**Your instructions:**
Omitting all pictures, retype the entries below exactly as given.
*** Data for the task Section Begins ***
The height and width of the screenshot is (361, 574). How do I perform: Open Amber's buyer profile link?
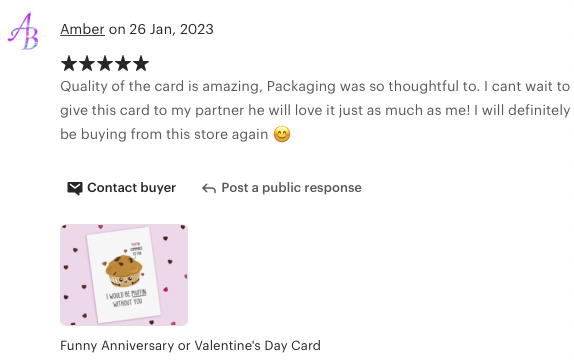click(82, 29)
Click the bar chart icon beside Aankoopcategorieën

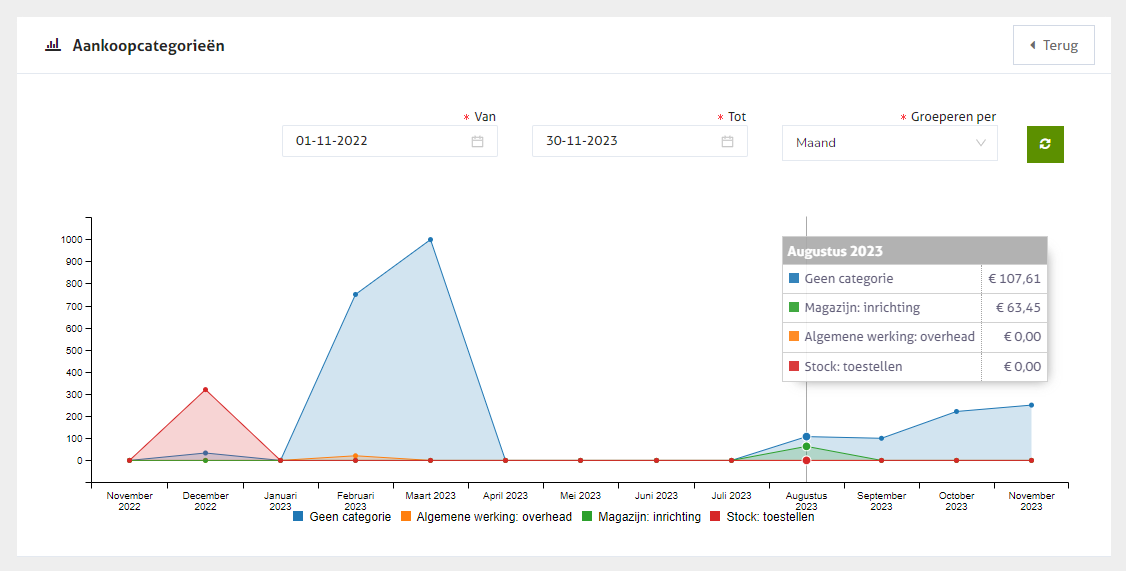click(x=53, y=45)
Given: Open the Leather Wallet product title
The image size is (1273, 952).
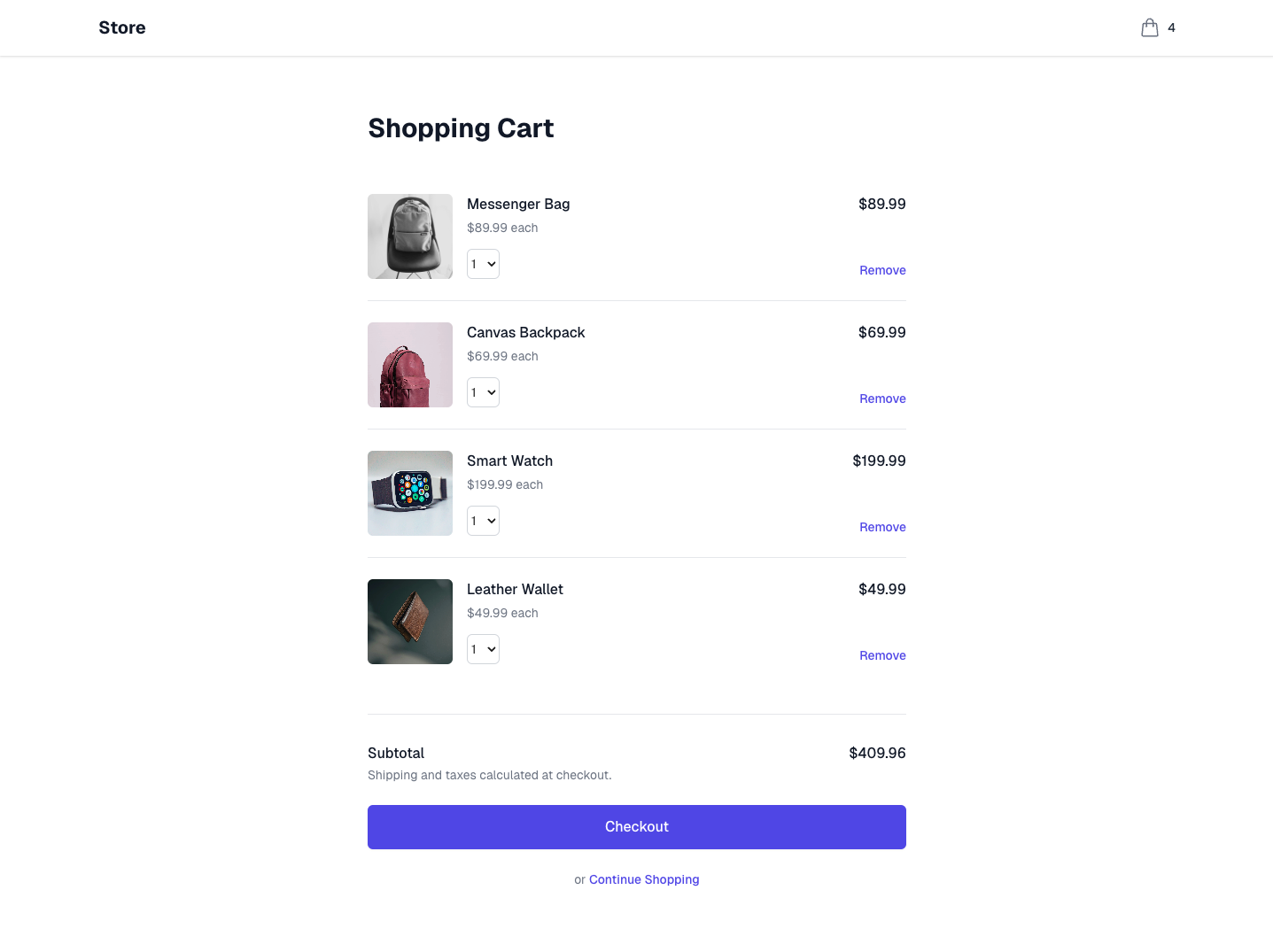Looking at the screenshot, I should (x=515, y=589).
*** Data for the task Section Ends ***
**Response to this exercise:**
The height and width of the screenshot is (361, 574). How do I perform: Open Amber's buyer profile link?
click(82, 29)
Click the bar chart icon beside Aankoopcategorieën

click(x=53, y=45)
Given: Open the Leather Wallet product title
The image size is (1273, 952).
Looking at the screenshot, I should (x=515, y=589).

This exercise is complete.